Deepfakes e Provas Digitais: os desafios jurídicos na era digital
- Rogerio Meceni
- 22 de ago.
- 4 min de leitura
Atualizado: 22 de ago.

Imagine assistir a um vídeo onde uma pessoa conhecida aparece dizendo algo polêmico — mas, na verdade, ela nunca disse aquilo. Parece cena de filme futurista? Pois é exatamente o que os deepfakes tornaram possível. E o impacto dessa tecnologia vai muito além das redes sociais: ela já começa a desafiar o mundo jurídico, especialmente no uso de provas digitais.
O que são deepfakes?
Deepfakes são conteúdos — geralmente vídeos ou áudios — manipulados por inteligência artificial, de forma tão realista que podem enganar até os olhos mais atentos. Essa tecnologia usa algoritmos avançados para sobrepor rostos, alterar vozes ou criar falas que nunca existiram.

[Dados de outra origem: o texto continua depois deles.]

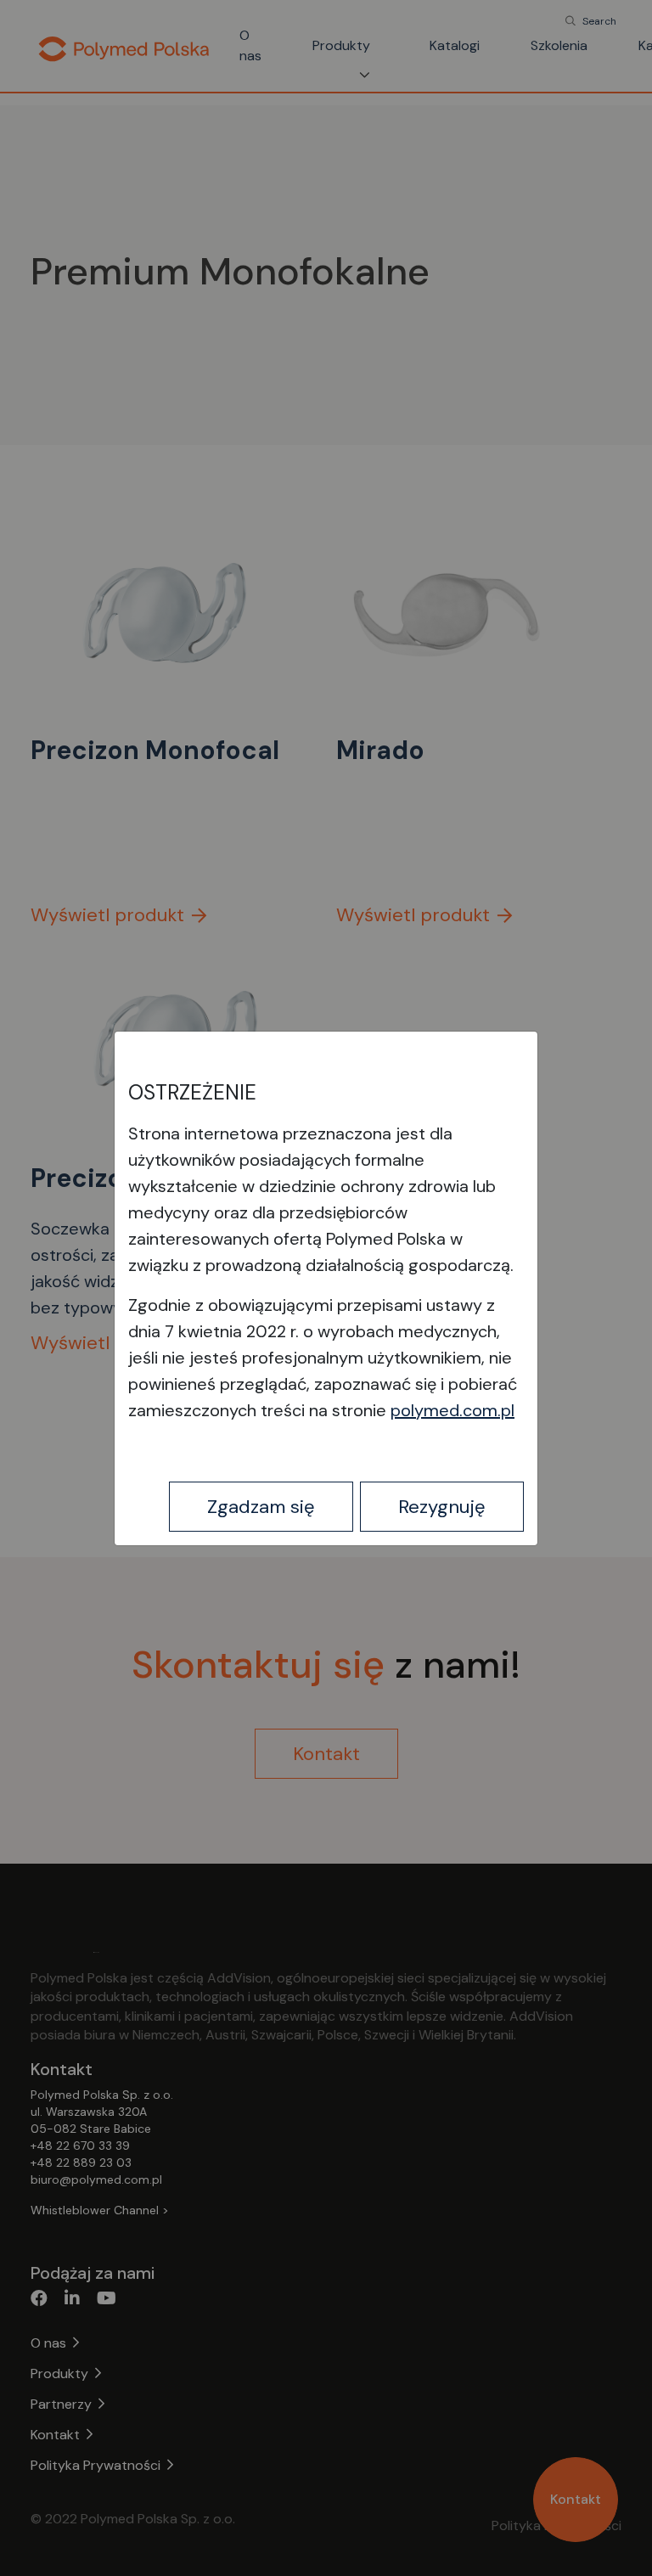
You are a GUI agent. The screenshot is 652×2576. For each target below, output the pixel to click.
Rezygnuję (442, 1506)
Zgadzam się (261, 1506)
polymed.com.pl (452, 1410)
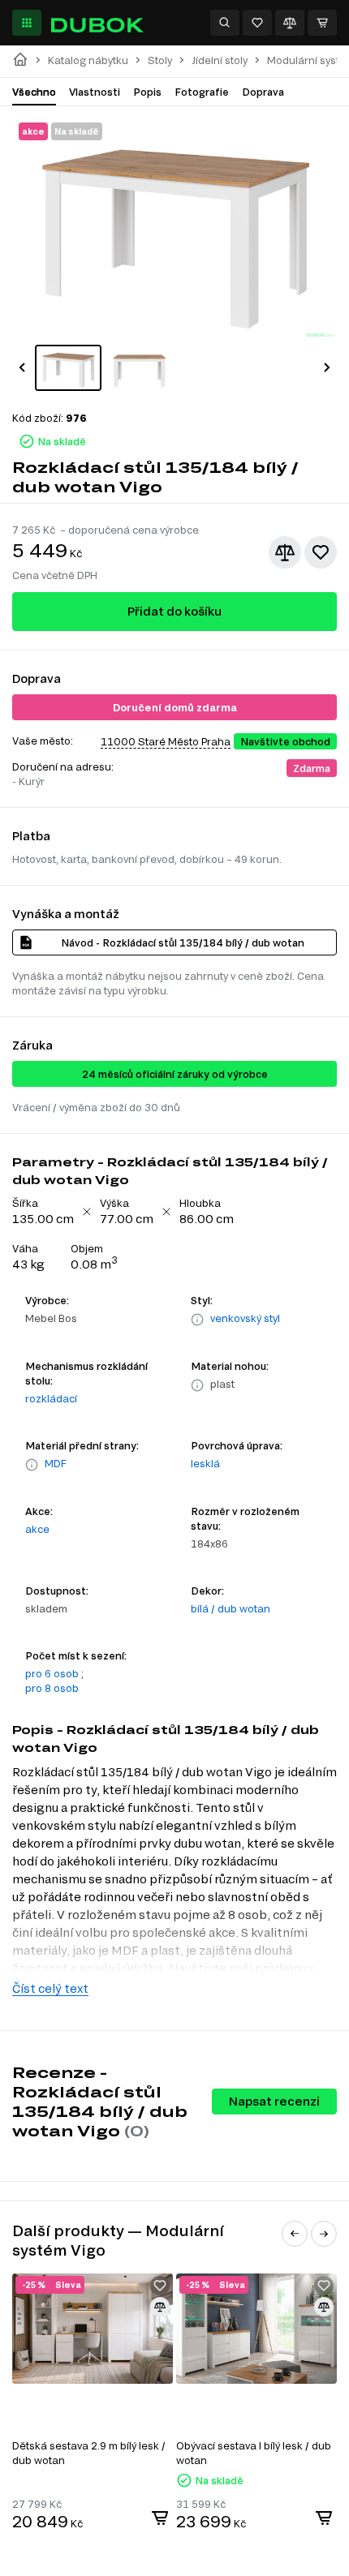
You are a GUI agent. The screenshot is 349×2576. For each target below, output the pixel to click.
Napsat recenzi (274, 2101)
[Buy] (160, 2518)
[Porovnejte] (289, 23)
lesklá (205, 1463)
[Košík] (322, 23)
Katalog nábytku (88, 60)
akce (37, 1529)
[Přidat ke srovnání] (285, 552)
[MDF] (31, 1464)
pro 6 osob (52, 1673)
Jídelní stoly (220, 60)
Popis (147, 91)
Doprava (263, 91)
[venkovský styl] (197, 1319)
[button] (22, 367)
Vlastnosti (94, 91)
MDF (56, 1463)
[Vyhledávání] (224, 22)
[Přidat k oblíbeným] (320, 552)
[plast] (197, 1385)
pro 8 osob (52, 1688)
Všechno (34, 91)
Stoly (160, 60)
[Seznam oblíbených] (257, 23)
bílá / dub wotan (230, 1608)
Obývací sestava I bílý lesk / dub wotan (253, 2453)
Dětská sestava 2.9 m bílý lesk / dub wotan (89, 2453)
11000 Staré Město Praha (166, 741)
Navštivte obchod (285, 741)
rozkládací (51, 1398)
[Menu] (26, 23)
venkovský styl (245, 1318)
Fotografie (201, 91)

Se antes isso exigia conhecimento técnico avançado, hoje já existem aplicativos e sites capazes de criar vídeos falsos com poucos cliques. O potencial para golpes, fraudes e desinformação é enorme.

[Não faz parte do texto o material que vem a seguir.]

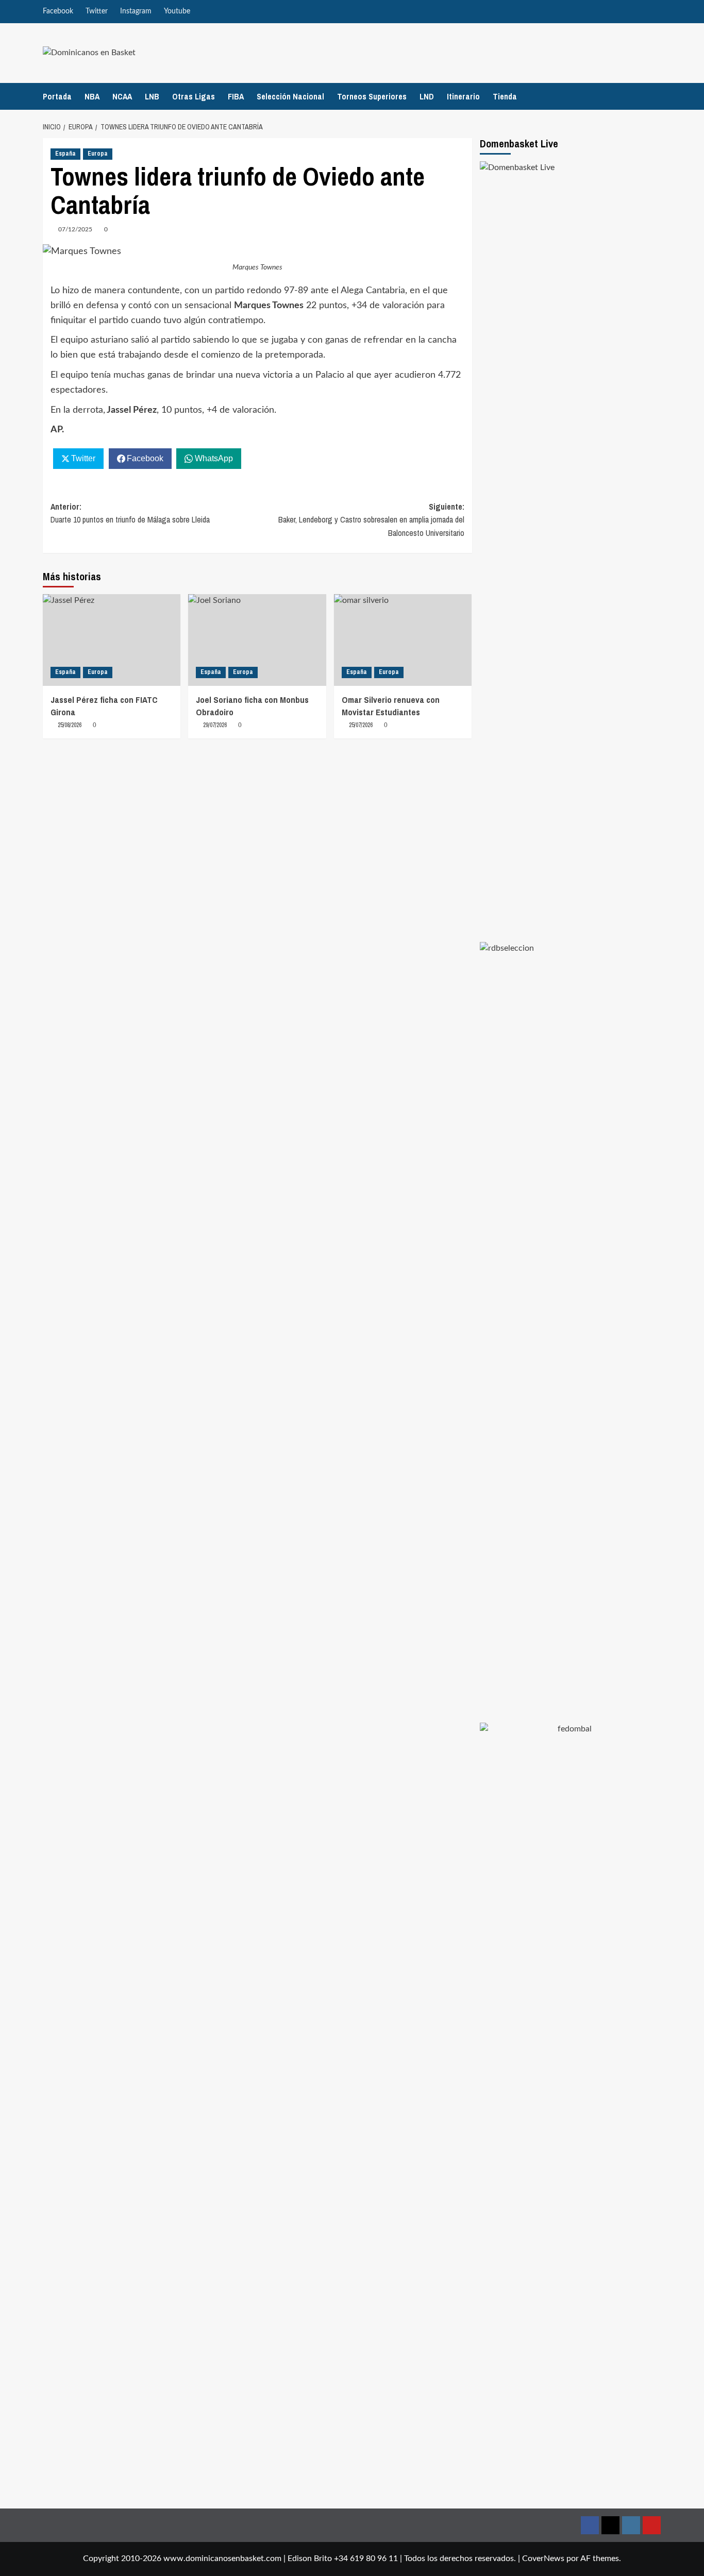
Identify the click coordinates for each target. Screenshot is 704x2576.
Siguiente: (371, 519)
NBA (92, 96)
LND (427, 96)
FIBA (236, 96)
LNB (152, 96)
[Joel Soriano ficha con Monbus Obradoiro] (257, 640)
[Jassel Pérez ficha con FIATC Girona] (111, 640)
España (65, 153)
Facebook (58, 11)
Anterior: (130, 513)
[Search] (654, 96)
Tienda (505, 96)
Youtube (177, 11)
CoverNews (543, 2558)
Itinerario (463, 96)
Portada (57, 96)
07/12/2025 (75, 229)
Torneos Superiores (372, 96)
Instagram (136, 11)
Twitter (97, 11)
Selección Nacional (290, 96)
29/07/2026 (215, 725)
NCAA (122, 96)
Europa (98, 153)
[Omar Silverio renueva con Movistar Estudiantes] (403, 640)
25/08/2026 (69, 725)
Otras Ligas (193, 96)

Recentemente li um artigo em que o surgimento de candidatos virtuais gerados por Inteligência Artificial são a nova dor de cabeça para os processos seletivos de RH. Nunca poderíamos imaginar que isso poderia acontecer, não é verdade? Com a proliferação dos deepfakes, novos desafios estão sendo impostos.
O problema jurídico: como confiar nas provas digitais?

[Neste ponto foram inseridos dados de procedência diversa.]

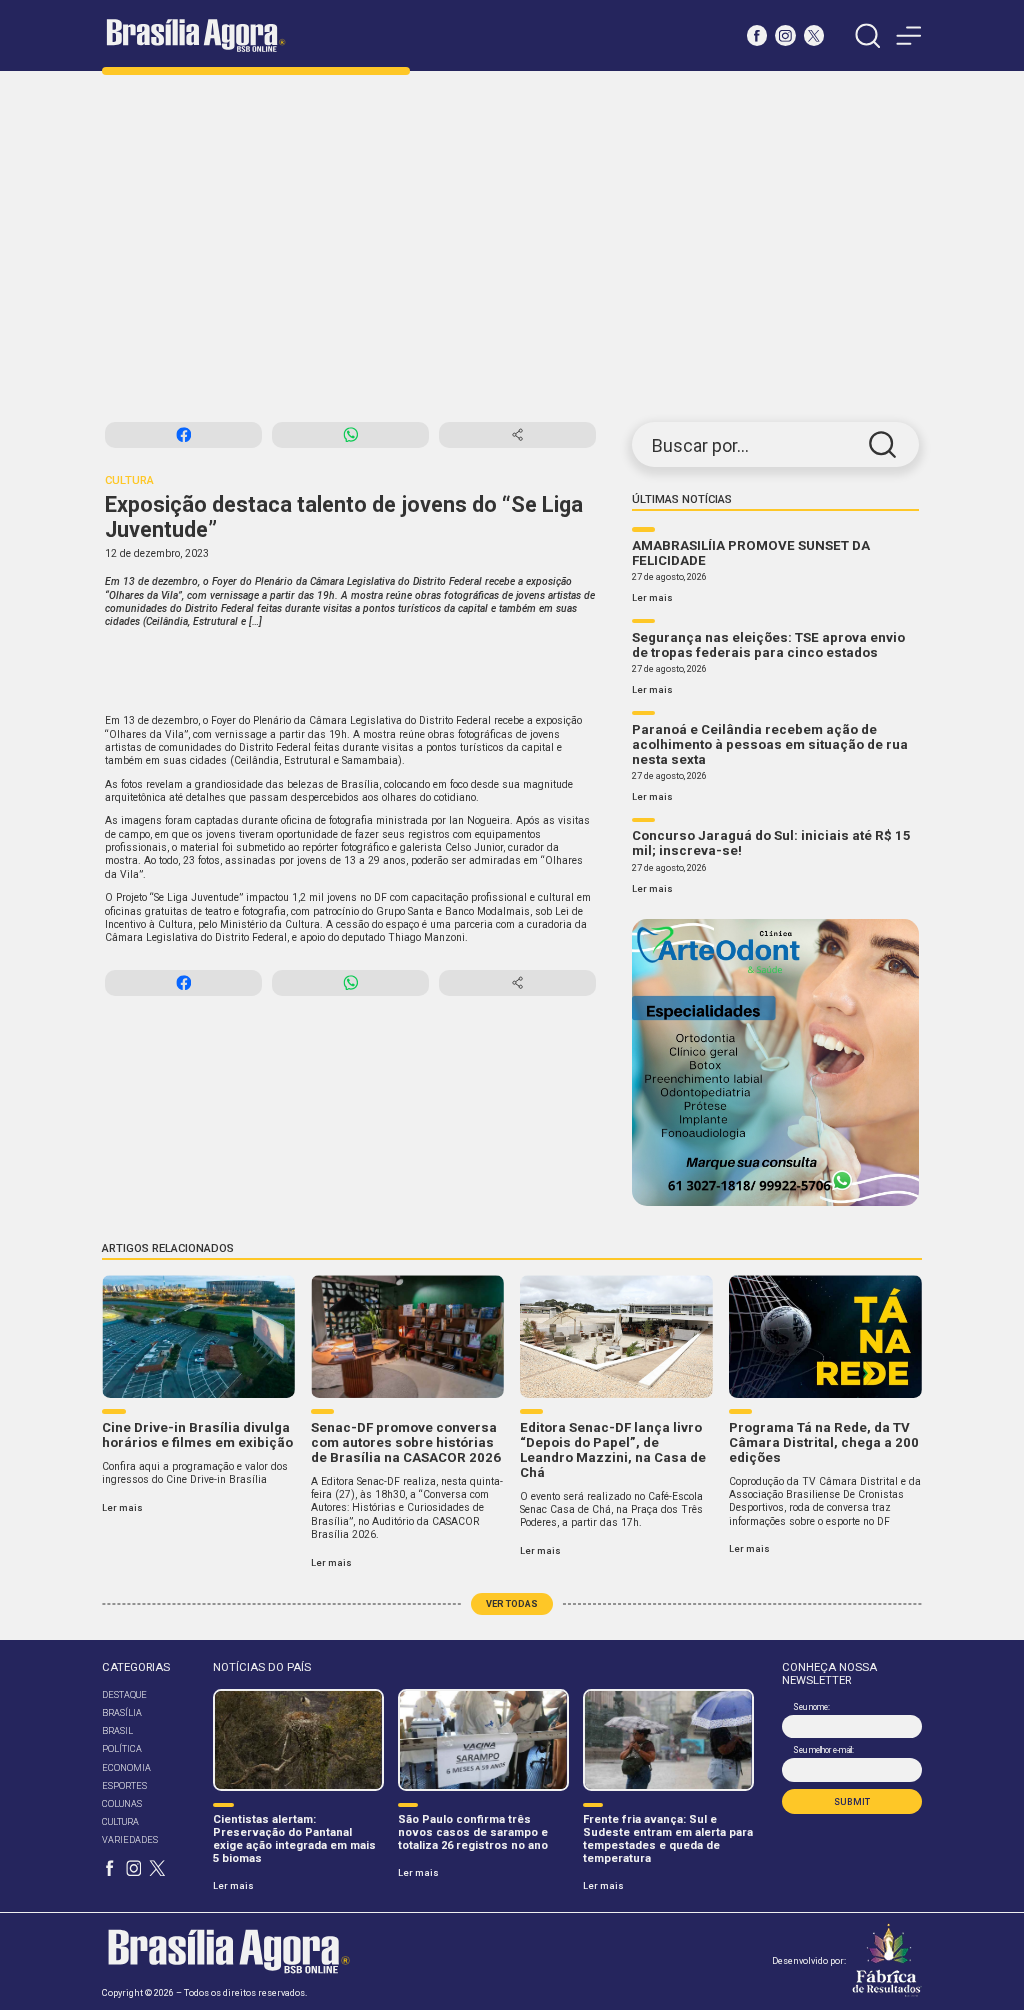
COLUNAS (122, 1803)
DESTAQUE (124, 1694)
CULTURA (120, 1821)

No mundo jurídico, o uso de áudios, vídeos, prints e mensagens como provas é cada vez mais comum. Mas com o avanço dos deepfakes, surge uma pergunta preocupante: como garantir que esse conteúdo é verdadeiro?
A autenticidade das provas digitais já era um desafio — e agora, com a manipulação por IA, se torna ainda mais complexo. Um vídeo pode parecer legítimo, mas ter sido completamente forjado. Isso coloca em xeque a confiança no material apresentado em processos judiciais.
Quem é responsável por provar a veracidade?
No Brasil, quem apresenta uma prova é responsável por demonstrar sua autenticidade. Em muitos casos, é necessário recorrer à perícia técnica — que analisa metadados, cortes, ruídos e outros sinais de edição.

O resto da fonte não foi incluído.